7) The CIA impeded effective White House oversight and decision-making.
8) The CIA's operation and management of the programme complicated, and in some cases impeded, the national security missions of other executive branch agencies.
9) The CIA impeded oversight by the CIA's Office of Inspector General.
10) The CIA co-ordinated the release of classified information to the media, including inaccurate information concerning the effectiveness of the CIA's enhanced interrogation techniques.
11) The CIA was unprepared as it began operating its Detention and Interrogation Program more than six months after being granted detention authorities.
12) The CIA's management and operation of its Detention and Interrogation Program was deeply flawed throughout the programme's duration, particularly so in 2002 and early 2003.
13) Two contract psychologists devised the CIA's enhanced interrogation techniques and played a central role in the operation, assessments, and management of the CIA's Detention and Interrogation Program. By 2005, the CIA had overwhelmingly outsourced operations related to the programme
14) CIA detainees were subjected to coercive interrogation techniques that had not been approved by the Department of Justice or had not been authorised by CIA headquarters.
15) The CIA did not conduct a comprehensive or accurate accounting of the number of individuals it detained, and held individuals who did not meet the legal standard for detention. The CIA's claims about the number of detainees held and subjected to its enhanced interrogation techniques were inaccurate.
16) The CIA failed to adequately evaluate the effectiveness of its enhanced interrogation techniques.
17) The CIA rarely reprimanded or held personnel accountable for serious and significant violations, inappropriate activities, and systemic and individual management failures.
18) The CIA marginalised and ignored numerous internal critiques, criticisms, and objections concerning the operation and management of the CIA's Detention and Interrogation Program.
19) The CIA's Detention and Interrogation Program was inherently unsustainable and had effectively ended by 2006 due to unauthorised press disclosures, reduced cooperation from other nations, and legal and oversight concerns.
20) The CIA's Detention and Interrogation Program damaged the United States' standing in the world, and resulted in other significant monetary and non-monetary costs.

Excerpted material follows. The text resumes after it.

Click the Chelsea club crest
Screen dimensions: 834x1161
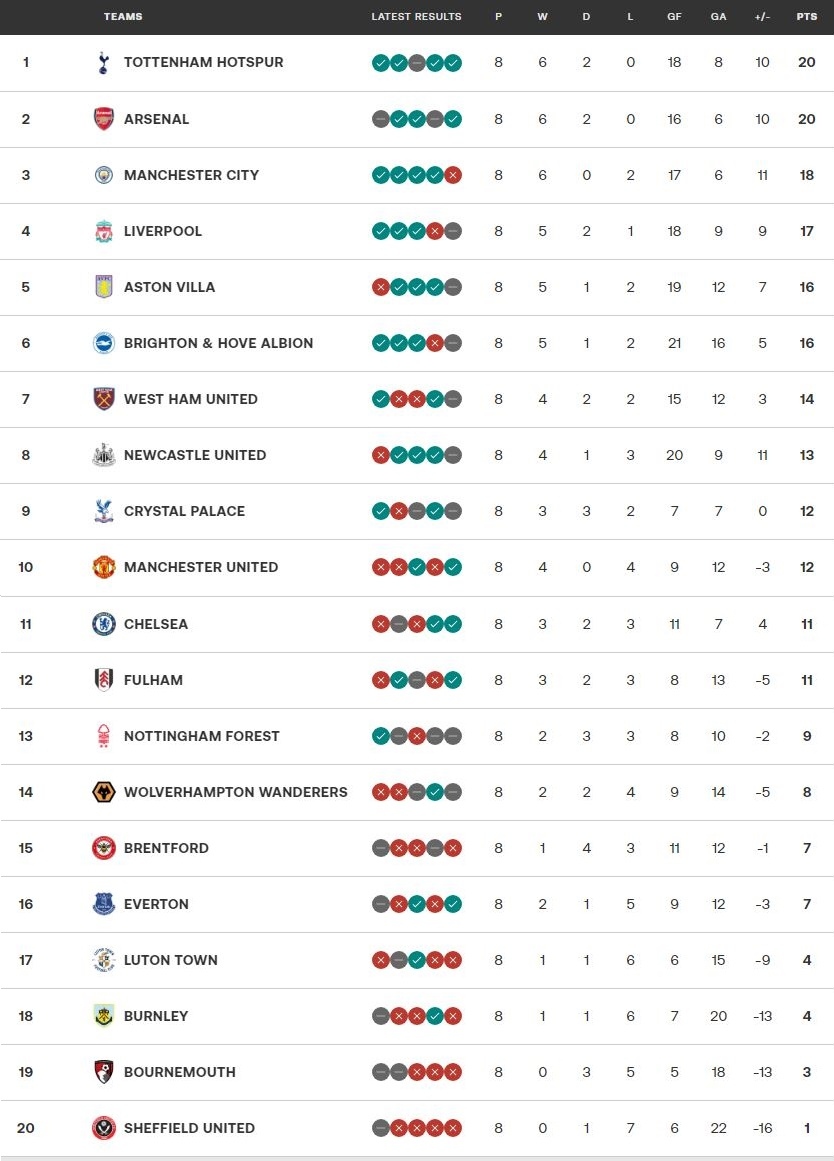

 Details of harsh interrogation techniques used by the CIA on suspected terrorists have been made public by the US Senate Intelligence Committee
Shortly after the attacks on 11 September 2001, the CIA drew up a list of new interrogation techniques that included sleep deprivation, slapping, subjection to cold and simulated drowning, known as "waterboarding".
Waterboarding involves a prisoner being restrained on his back with their feet at a level higher than their head, or tied upside down. A cloth is placed over the prisoner's face or pushed into their mouth. Sometimes plastic film is used.
Water is then poured on to their face and into their nose and mouth. The prisoner gags almost immediately as the water starts entering the lungs.
As they start to feel they are drowning, they typically panic and struggle, and their body goes into spasm. Waterboarding can result in brain damage, broken bones and psychological damage.


CIA interrogations: Post-9/11 timeline

17 September 2001: President George W Bush authorises CIA to detain suspected terrorists
August 2002: Abu Zubaydah, a Saudi terror suspect, subjected to persistent "coercive interrogation", including waterboarding
November 2002: Abd al-Rahim al-Nashiri transferred to CIA custody and subjected to waterboarding.
March 2003: Khalid Sheikh Mohammed, suspected 9/11 mastermind, captured - later waterboarded 183 times
2 November 2005: Washington Post reveals existence of global CIA interrogation programme
8-9 November 2005: CIA authorises destruction of "coercive interrogation" videotapes
September 2006: President Bush publicly acknowledges the programme for the first time
March 2008: President Bush vetoes legislation to limit CIA interrogation techniques.
January 2009: President Barack Obama bans the CIA's detention authority and limits interrogation to techniques authorised by the Army Field Manual.